Would you please give all the lines below again, exactly as they stand?

● **GIVEN RECORDS**
<<<<

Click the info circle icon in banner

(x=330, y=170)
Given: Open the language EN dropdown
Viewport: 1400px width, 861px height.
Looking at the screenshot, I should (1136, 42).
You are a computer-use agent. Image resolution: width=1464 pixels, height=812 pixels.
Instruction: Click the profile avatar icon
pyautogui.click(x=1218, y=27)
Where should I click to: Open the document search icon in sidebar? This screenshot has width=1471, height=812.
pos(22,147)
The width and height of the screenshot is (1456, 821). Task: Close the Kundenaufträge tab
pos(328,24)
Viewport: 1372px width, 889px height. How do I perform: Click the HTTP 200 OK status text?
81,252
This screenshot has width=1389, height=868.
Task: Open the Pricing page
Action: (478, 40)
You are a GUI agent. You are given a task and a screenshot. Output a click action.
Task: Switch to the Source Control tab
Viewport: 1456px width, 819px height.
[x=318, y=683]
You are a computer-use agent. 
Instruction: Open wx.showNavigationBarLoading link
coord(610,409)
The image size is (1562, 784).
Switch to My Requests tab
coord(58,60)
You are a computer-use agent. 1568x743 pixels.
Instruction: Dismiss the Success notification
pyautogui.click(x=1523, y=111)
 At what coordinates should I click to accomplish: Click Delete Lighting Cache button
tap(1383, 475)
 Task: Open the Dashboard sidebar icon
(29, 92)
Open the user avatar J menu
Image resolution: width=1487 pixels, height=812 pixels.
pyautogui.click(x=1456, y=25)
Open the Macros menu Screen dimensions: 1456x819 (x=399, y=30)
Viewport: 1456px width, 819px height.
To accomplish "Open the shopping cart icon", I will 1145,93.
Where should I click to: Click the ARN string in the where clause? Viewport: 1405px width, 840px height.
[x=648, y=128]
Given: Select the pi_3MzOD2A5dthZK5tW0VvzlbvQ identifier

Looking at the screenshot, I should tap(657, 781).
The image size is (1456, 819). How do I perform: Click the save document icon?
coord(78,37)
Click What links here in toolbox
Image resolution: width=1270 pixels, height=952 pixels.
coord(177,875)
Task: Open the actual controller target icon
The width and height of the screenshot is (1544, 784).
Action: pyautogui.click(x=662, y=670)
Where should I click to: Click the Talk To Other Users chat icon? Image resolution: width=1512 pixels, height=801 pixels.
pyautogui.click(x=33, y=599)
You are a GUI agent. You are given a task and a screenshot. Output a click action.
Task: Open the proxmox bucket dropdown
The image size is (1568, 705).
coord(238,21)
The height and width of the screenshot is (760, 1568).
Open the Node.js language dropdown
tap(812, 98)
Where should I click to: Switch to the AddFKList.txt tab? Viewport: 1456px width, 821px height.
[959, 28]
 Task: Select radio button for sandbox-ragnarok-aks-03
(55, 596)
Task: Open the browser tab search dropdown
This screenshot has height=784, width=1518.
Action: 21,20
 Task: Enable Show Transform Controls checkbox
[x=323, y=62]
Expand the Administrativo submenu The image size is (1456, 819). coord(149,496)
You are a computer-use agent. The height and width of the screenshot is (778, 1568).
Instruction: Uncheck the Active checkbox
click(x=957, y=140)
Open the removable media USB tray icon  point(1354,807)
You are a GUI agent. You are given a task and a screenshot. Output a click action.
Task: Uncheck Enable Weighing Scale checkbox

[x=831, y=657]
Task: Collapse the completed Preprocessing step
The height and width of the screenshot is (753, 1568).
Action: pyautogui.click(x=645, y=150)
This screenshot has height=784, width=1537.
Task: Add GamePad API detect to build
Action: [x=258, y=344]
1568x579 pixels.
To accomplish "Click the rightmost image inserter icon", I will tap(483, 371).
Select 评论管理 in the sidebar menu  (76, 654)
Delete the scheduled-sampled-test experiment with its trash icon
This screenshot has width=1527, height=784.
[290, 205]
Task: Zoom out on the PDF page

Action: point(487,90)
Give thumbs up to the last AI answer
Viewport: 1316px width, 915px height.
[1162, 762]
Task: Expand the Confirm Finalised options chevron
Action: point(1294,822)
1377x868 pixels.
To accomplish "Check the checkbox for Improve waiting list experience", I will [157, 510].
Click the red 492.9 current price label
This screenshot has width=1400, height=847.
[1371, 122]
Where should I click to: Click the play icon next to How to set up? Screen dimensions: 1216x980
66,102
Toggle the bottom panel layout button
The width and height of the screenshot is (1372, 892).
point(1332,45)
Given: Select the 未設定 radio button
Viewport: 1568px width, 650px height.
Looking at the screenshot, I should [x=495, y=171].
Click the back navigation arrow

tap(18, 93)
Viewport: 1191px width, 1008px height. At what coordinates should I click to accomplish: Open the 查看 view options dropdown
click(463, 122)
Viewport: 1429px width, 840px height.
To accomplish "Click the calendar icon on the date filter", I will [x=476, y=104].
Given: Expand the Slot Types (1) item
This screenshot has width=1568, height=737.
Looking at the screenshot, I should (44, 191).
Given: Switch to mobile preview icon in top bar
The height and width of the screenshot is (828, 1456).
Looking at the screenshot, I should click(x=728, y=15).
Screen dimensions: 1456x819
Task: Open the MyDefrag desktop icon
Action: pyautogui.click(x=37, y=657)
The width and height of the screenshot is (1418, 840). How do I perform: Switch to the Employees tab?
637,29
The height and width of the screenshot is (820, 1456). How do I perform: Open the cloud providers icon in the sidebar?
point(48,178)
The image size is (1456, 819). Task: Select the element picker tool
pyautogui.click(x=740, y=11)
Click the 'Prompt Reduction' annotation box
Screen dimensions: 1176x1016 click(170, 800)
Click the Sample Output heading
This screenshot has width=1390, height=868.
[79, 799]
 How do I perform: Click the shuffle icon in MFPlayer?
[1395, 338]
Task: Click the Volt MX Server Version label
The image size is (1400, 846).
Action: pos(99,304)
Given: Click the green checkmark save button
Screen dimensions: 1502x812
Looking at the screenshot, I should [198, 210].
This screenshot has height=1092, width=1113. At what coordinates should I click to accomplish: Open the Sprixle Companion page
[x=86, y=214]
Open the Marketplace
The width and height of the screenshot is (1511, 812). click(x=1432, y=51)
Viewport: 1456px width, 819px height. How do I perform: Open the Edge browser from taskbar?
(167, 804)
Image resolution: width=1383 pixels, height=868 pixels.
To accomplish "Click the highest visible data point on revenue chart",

>>>>

● **WRITTEN SOLUTION**
Click the info circle icon in banner

(x=330, y=170)
Given: Open the language EN dropdown
Viewport: 1400px width, 861px height.
Looking at the screenshot, I should (1136, 42).
You are a computer-use agent. Image resolution: width=1464 pixels, height=812 pixels.
Instruction: Click the profile avatar icon
pyautogui.click(x=1218, y=27)
Where should I click to: Open the document search icon in sidebar? This screenshot has width=1471, height=812.
pos(22,147)
The width and height of the screenshot is (1456, 821). Task: Close the Kundenaufträge tab
pos(328,24)
Viewport: 1372px width, 889px height. How do I perform: Click the HTTP 200 OK status text?
81,252
This screenshot has width=1389, height=868.
Task: Open the Pricing page
Action: (478, 40)
You are a GUI agent. You are given a task and a screenshot. Output a click action.
Task: Switch to the Source Control tab
Viewport: 1456px width, 819px height.
[x=318, y=683]
You are a computer-use agent. 
Instruction: Open wx.showNavigationBarLoading link
coord(610,409)
The image size is (1562, 784).
Switch to My Requests tab
coord(58,60)
You are a computer-use agent. 1568x743 pixels.
Instruction: Dismiss the Success notification
pyautogui.click(x=1523, y=111)
 At what coordinates should I click to accomplish: Click Delete Lighting Cache button
tap(1383, 475)
 Task: Open the Dashboard sidebar icon
(29, 92)
Open the user avatar J menu
Image resolution: width=1487 pixels, height=812 pixels.
pyautogui.click(x=1456, y=25)
Open the Macros menu Screen dimensions: 1456x819 (x=399, y=30)
Viewport: 1456px width, 819px height.
To accomplish "Open the shopping cart icon", I will 1145,93.
Where should I click to: Click the ARN string in the where clause? Viewport: 1405px width, 840px height.
[x=648, y=128]
Given: Select the pi_3MzOD2A5dthZK5tW0VvzlbvQ identifier

Looking at the screenshot, I should tap(657, 781).
The image size is (1456, 819). How do I perform: Click the save document icon?
coord(78,37)
Click What links here in toolbox
Image resolution: width=1270 pixels, height=952 pixels.
coord(177,875)
Task: Open the actual controller target icon
The width and height of the screenshot is (1544, 784).
Action: pyautogui.click(x=662, y=670)
Where should I click to: Click the Talk To Other Users chat icon? Image resolution: width=1512 pixels, height=801 pixels.
pyautogui.click(x=33, y=599)
You are a GUI agent. You are given a task and a screenshot. Output a click action.
Task: Open the proxmox bucket dropdown
The image size is (1568, 705).
coord(238,21)
The height and width of the screenshot is (760, 1568).
Open the Node.js language dropdown
tap(812, 98)
Where should I click to: Switch to the AddFKList.txt tab? Viewport: 1456px width, 821px height.
[959, 28]
 Task: Select radio button for sandbox-ragnarok-aks-03
(55, 596)
Task: Open the browser tab search dropdown
This screenshot has height=784, width=1518.
Action: 21,20
 Task: Enable Show Transform Controls checkbox
[x=323, y=62]
Expand the Administrativo submenu The image size is (1456, 819). coord(149,496)
You are a computer-use agent. The height and width of the screenshot is (778, 1568).
Instruction: Uncheck the Active checkbox
click(x=957, y=140)
Open the removable media USB tray icon  point(1354,807)
You are a GUI agent. You are given a task and a screenshot. Output a click action.
Task: Uncheck Enable Weighing Scale checkbox

[x=831, y=657]
Task: Collapse the completed Preprocessing step
The height and width of the screenshot is (753, 1568).
Action: pyautogui.click(x=645, y=150)
This screenshot has height=784, width=1537.
Task: Add GamePad API detect to build
Action: [x=258, y=344]
1568x579 pixels.
To accomplish "Click the rightmost image inserter icon", I will tap(483, 371).
Select 评论管理 in the sidebar menu  (76, 654)
Delete the scheduled-sampled-test experiment with its trash icon
This screenshot has width=1527, height=784.
[290, 205]
Task: Zoom out on the PDF page

Action: point(487,90)
Give thumbs up to the last AI answer
Viewport: 1316px width, 915px height.
[1162, 762]
Task: Expand the Confirm Finalised options chevron
Action: point(1294,822)
1377x868 pixels.
To accomplish "Check the checkbox for Improve waiting list experience", I will [157, 510].
Click the red 492.9 current price label
This screenshot has width=1400, height=847.
[1371, 122]
Where should I click to: Click the play icon next to How to set up? Screen dimensions: 1216x980
66,102
Toggle the bottom panel layout button
The width and height of the screenshot is (1372, 892).
point(1332,45)
Given: Select the 未設定 radio button
Viewport: 1568px width, 650px height.
Looking at the screenshot, I should [x=495, y=171].
Click the back navigation arrow

tap(18, 93)
Viewport: 1191px width, 1008px height. At what coordinates should I click to accomplish: Open the 查看 view options dropdown
click(463, 122)
Viewport: 1429px width, 840px height.
To accomplish "Click the calendar icon on the date filter", I will [x=476, y=104].
Given: Expand the Slot Types (1) item
This screenshot has width=1568, height=737.
Looking at the screenshot, I should (44, 191).
Given: Switch to mobile preview icon in top bar
The height and width of the screenshot is (828, 1456).
Looking at the screenshot, I should click(x=728, y=15).
Screen dimensions: 1456x819
Task: Open the MyDefrag desktop icon
Action: pyautogui.click(x=37, y=657)
The width and height of the screenshot is (1418, 840). How do I perform: Switch to the Employees tab?
637,29
The height and width of the screenshot is (820, 1456). How do I perform: Open the cloud providers icon in the sidebar?
point(48,178)
The image size is (1456, 819). Task: Select the element picker tool
pyautogui.click(x=740, y=11)
Click the 'Prompt Reduction' annotation box
Screen dimensions: 1176x1016 click(170, 800)
Click the Sample Output heading
This screenshot has width=1390, height=868.
[79, 799]
 How do I perform: Click the shuffle icon in MFPlayer?
[1395, 338]
Task: Click the Volt MX Server Version label
The image size is (1400, 846).
Action: pos(99,304)
Given: Click the green checkmark save button
Screen dimensions: 1502x812
Looking at the screenshot, I should [198, 210].
This screenshot has height=1092, width=1113. At what coordinates should I click to accomplish: Open the Sprixle Companion page
[x=86, y=214]
Open the Marketplace
The width and height of the screenshot is (1511, 812). click(x=1432, y=51)
Viewport: 1456px width, 819px height. How do I perform: Open the Edge browser from taskbar?
(167, 804)
Image resolution: width=1383 pixels, height=868 pixels.
To accomplish "Click the highest visible data point on revenue chart",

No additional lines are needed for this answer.